An alternative to stocks: Buying rentals through an IRA
JEFF LAZERSON / CONTRIBUTING COLUMNIST
It seems that most everyone thinks about the stock market as the default choice when it comes to your retirement nest egg.
Real estate investing is a little known, yet old avenue that you can use to protect and grow your retirement investment dollars tax-free or tax-deferred.
“Self-directed IRA’s (individual retirement funds), 401(k) rollovers and self-employed 401(k)’s can be used to purchase real estate investments,” said Kaaren Hall, president of Tustin based UDirect IRA Services.
Everything must be done through your IRA, not you as an individual.
You must have an IRS-approved custodian to hold your assets. You can engage an IRA administrator to process paperwork and provide other administrative functions. Facilitators can be engaged in helping investors set up limited liability corporations and C-corporation IRA’s, according to the Pensco Trust Co. website.

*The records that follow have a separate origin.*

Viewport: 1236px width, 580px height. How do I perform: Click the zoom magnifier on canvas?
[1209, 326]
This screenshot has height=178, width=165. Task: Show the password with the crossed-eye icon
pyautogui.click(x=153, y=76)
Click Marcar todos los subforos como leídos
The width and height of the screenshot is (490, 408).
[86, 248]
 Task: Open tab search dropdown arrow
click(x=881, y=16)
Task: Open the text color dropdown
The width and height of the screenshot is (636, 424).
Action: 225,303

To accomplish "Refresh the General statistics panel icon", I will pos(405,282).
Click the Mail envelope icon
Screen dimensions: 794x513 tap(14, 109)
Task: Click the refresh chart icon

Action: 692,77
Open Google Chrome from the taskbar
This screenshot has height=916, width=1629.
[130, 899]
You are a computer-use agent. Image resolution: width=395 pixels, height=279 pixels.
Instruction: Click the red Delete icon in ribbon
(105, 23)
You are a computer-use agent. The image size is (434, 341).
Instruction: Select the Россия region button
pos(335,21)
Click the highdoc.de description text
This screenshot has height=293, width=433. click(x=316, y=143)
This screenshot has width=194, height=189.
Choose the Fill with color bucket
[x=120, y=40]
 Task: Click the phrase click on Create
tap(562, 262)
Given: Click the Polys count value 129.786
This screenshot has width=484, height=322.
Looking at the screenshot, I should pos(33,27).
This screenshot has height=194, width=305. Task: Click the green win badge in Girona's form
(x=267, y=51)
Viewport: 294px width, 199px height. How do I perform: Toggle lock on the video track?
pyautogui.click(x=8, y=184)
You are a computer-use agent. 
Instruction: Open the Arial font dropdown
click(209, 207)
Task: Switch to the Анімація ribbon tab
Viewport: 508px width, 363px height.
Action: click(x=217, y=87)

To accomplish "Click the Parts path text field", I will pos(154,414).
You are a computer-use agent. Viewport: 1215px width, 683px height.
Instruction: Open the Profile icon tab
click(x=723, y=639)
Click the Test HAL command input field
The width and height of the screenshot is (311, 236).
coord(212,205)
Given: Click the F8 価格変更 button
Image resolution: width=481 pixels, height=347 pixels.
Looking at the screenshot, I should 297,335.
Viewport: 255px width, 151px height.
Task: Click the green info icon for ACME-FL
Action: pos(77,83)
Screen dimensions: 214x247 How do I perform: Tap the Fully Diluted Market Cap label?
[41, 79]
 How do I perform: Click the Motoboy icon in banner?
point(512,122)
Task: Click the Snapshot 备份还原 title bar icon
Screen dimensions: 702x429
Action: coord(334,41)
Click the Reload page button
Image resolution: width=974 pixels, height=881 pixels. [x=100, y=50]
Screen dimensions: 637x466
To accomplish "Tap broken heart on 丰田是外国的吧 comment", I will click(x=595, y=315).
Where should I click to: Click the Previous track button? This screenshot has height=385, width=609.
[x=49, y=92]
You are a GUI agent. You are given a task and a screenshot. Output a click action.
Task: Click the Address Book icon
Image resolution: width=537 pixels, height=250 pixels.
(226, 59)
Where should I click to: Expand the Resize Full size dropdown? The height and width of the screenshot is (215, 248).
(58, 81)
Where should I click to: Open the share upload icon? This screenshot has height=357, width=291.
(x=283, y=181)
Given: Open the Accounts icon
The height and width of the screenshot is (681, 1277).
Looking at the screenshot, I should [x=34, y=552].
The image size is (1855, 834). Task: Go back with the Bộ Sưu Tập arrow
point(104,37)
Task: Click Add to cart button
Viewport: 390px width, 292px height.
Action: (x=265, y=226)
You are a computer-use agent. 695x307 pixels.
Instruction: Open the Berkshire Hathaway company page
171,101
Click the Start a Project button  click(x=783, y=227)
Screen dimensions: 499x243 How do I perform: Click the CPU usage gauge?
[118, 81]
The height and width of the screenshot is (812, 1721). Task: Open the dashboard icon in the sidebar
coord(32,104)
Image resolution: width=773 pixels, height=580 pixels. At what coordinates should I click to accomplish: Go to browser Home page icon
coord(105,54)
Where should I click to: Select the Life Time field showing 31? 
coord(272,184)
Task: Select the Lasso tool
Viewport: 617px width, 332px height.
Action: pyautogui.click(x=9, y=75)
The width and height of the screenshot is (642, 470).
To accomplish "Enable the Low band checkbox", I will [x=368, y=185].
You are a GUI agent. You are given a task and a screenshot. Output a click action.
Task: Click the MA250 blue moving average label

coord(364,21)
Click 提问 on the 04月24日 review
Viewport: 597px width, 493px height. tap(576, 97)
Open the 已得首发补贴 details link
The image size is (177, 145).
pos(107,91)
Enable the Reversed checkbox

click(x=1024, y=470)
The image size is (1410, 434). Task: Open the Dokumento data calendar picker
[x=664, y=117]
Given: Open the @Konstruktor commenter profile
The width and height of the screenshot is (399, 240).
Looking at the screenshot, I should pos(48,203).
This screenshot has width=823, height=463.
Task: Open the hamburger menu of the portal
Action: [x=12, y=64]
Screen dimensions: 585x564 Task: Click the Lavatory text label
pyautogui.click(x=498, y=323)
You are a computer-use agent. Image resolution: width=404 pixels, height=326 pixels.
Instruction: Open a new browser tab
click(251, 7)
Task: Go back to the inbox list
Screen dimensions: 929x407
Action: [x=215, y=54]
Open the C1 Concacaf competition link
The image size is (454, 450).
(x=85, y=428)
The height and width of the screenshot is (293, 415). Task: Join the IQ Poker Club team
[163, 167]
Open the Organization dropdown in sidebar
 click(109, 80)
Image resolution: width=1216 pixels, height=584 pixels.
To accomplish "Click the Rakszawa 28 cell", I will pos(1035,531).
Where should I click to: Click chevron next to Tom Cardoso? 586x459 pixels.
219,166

Hall warns that you must stay away from prohibited transactions. This is where there is a personal direct or indirect benefit. You cannot, as the IRA owner buy, sell or exchange assets from your ascendants or descendants.
You cannot sell property that you already own to your IRA, nor can you have personal use of the property you purchase.
You are responsible to make sure all IRA bills are paid. All funds to pay expenses must come from the IRA.
As the IRA holder, you can pick property managers, tenants and contractors but you cannot directly manage the property or perform labor.
Your IRA does not have to pay cash for the real estate investment. Your IRA can obtain a mortgage.
This specialized non-recourse loan (meaning the lender can only take back the property and not come after you for any deficiency) is not available through a Fannie Mae conventional loan as Fannie does not lend to IRA’s or LLC’s.
Investment properties are exempt from California’s anti-deficiency law according to Ken McDonald, law partner at Santa Ana-based Lerner and McDonald.
It’s especially important in respect to any California properties to be sure there is non-recourse language in the mortgage note or this could be disallowed from IRA tax protection.
South Dakota-based First Western Federal Savings Bank, an IRA lender, offers loans for up to 60 percent loan-to-value on a three-year adjustable-rate mortgage (ARM) amortized over 25 years at 4.25 percent with 1 point. Or you can get a 20-year fully amortized fixed at 6.25 percent with 1 point,” said First Western Federal President Jeff Fullerton.
If you do borrow money for an IRA purchased rental, your IRA must pay something called UDFI or unrelated debt financed income tax, according to Jeff Hipshman, partner at Tustin-based HMWC CPA’s and advisors. The tax schedule for the income runs from 15 percent to 39.6 percent. This income is based on the portion of profits from the borrowed money only.
Hall urges you to do your due diligence on the property that you are thinking of buying to make sure it’s a good deal in the first place.